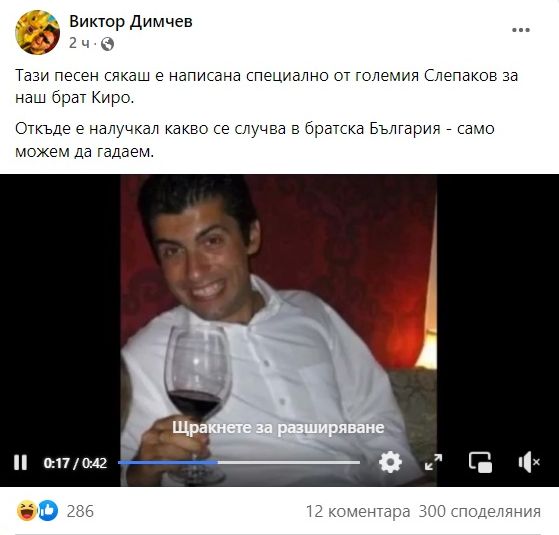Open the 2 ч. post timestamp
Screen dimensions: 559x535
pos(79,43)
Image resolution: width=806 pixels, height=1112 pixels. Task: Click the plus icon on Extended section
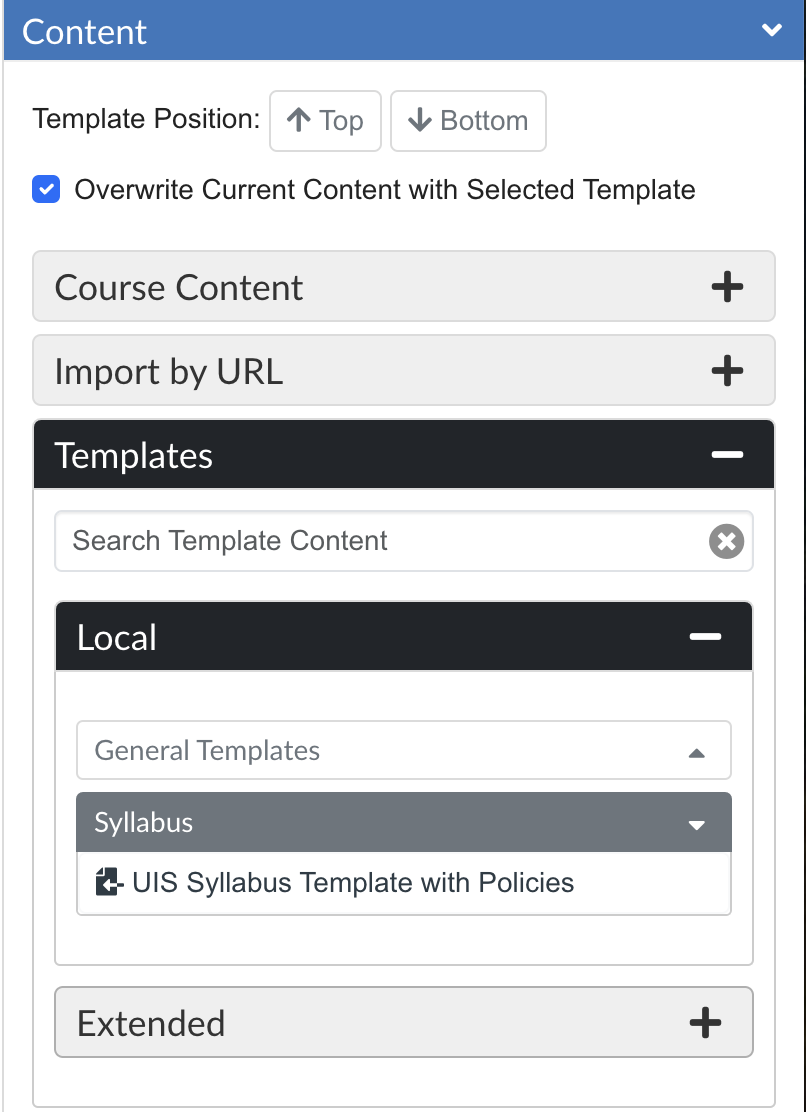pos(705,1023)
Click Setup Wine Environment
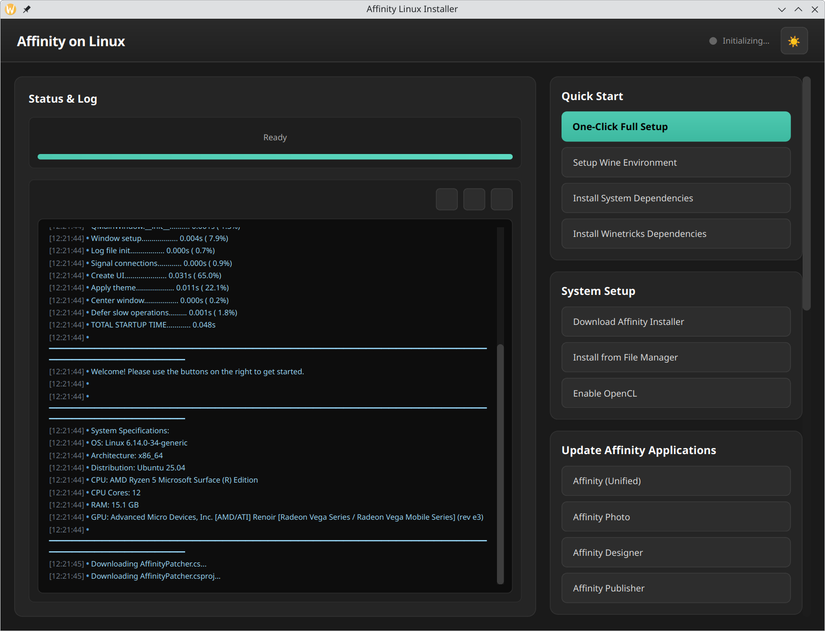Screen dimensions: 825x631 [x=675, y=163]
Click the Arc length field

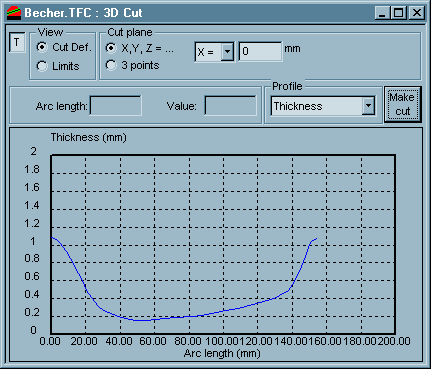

+++

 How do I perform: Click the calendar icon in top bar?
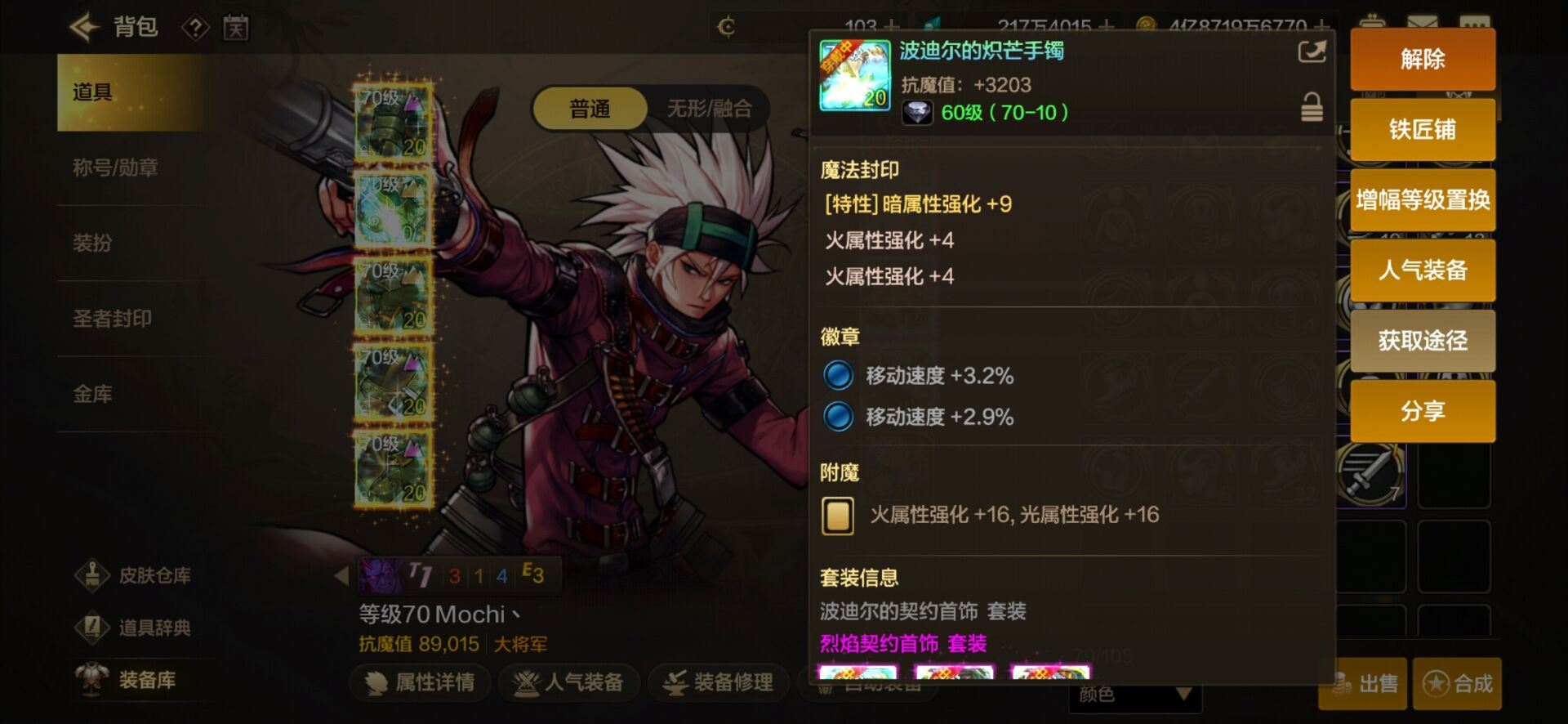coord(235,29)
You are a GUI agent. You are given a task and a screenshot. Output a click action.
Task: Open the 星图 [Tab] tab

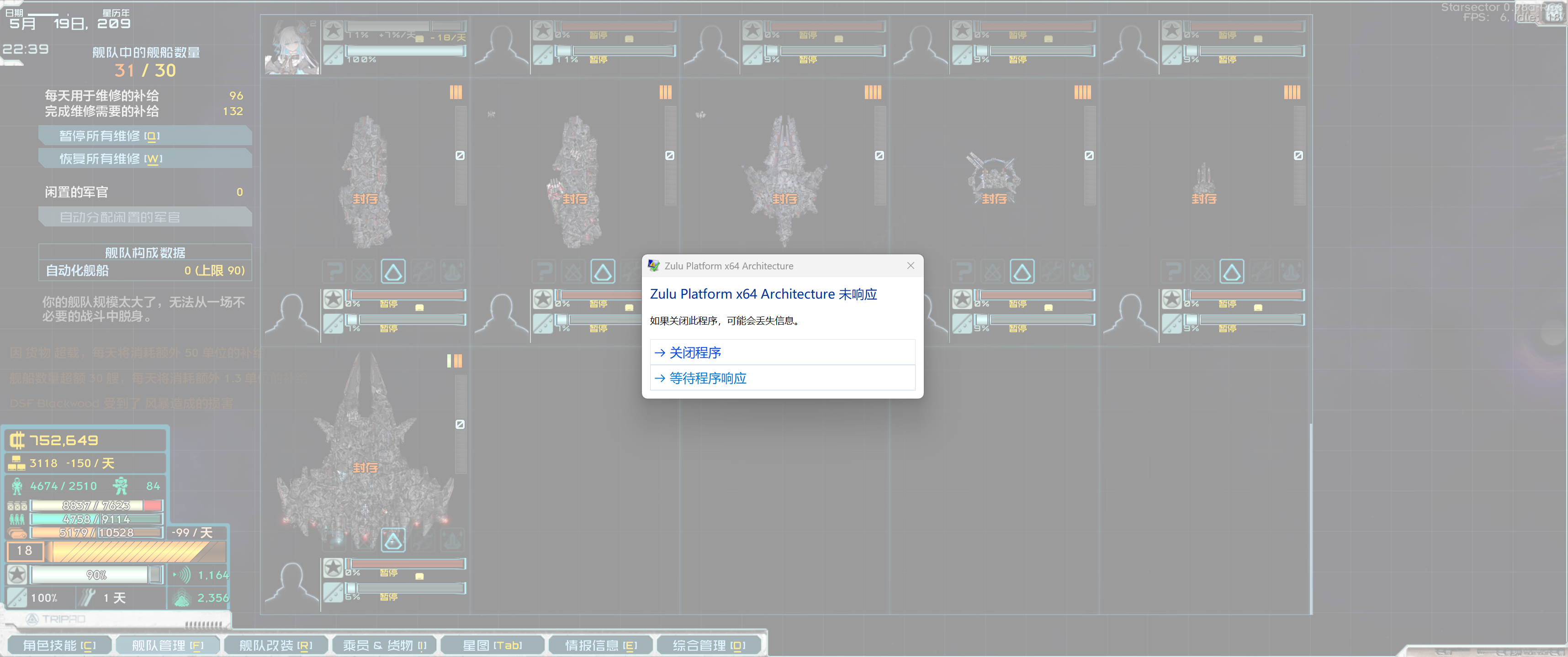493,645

+++

For this exercise, set down the lines in the entries above from the one with "Click Setup Wine Environment" through the one with "Click the Arc length field" exactly as written, without any pictures.

- _FINISHED TASK_
Click Setup Wine Environment
Screen dimensions: 825x631 [x=675, y=163]
Click the Arc length field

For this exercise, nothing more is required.